Dubbed Win32/StealthFalcon, named after the hacking group, the malware communicates and sends collected data to its remote command-and-control (C&C) servers using Windows Background Intelligent Transfer Service (BITS).
BITS is a communication protocol in Windows that takes unused network bandwidth to facilitate asynchronous, prioritized, and throttled transfer of files between machines in the foreground or background, without impacting the network experience.
BITS is commonly used by software updaters, including downloading files from the Microsoft servers or peers to install updates on Windows 10, messengers, and other applications designed to operate in the background.

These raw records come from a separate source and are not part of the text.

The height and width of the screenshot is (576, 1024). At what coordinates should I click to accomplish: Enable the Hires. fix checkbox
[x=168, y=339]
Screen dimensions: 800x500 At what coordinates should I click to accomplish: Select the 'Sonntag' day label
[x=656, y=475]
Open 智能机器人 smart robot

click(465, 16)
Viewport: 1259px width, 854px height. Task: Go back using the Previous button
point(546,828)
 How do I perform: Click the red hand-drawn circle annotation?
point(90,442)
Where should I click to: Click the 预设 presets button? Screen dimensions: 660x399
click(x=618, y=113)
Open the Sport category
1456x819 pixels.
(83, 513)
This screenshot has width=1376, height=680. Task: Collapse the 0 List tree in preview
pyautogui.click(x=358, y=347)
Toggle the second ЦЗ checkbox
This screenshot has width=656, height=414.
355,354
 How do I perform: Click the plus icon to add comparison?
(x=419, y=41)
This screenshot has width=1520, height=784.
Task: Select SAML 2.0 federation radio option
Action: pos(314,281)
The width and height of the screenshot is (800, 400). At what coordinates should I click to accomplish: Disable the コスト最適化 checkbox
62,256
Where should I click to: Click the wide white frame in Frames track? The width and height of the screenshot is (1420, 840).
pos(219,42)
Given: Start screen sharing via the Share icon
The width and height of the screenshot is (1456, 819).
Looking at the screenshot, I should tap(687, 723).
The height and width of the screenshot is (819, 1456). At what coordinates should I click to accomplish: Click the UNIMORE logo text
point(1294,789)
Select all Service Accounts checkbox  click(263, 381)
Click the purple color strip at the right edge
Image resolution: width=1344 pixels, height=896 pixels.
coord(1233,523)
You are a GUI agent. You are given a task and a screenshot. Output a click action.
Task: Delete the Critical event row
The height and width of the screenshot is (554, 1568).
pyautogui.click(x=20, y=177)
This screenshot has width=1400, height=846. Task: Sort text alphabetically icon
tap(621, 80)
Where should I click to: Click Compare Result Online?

According to security researchers at cyber-security firm ESET, since BITS tasks are more likely permitted by host-based firewalls and the functionality automatically adjusts the data transfer rate, it allows malware to stealthily operate in the background without raising any red flags.
"Compared with traditional communication via API functions, the BITS mechanism is exposed through a COM interface and thus harder for a security product to detect," the researchers say in a report published today.
"The transfer resumes automatically after being interrupted for reasons like a network outage, the user logging out, or a system reboot."
Besides this, instead of exfiltrating the collected data in plain text, the malware first creates an encrypted copy of it and then uploads the copy to the C&C server via BITS protocol.
After successfully exfiltrating the stolen data, the malware automatically deletes all log and collected files after rewriting them with random data in order to prevent forensic analysis and recovery of the deleted data.
As explained in the report, Win32/StealthFalcon backdoor has not only been designed to steal data from the compromised systems but can also be used by attackers to further deploy more malicious tools and update its configuration by sending commands through C&C server.
"The Win32/StealthFalcon backdoor, which appears to have been created in 2015, allows the attacker to control the compromised computer remotely. We have seen a small number of targets in UAE, Saudi Arabia, Thailand, and the Netherlands; in the latter case, the target was a diplomatic mission of a Middle Eastern country," the researchers say.
According to the researchers, this newly discovered malware shares its C&C servers and code base with a PowerShell-based backdoor attributed to the Stealth Falcon group and tracked by the Citizen Lab in 2016.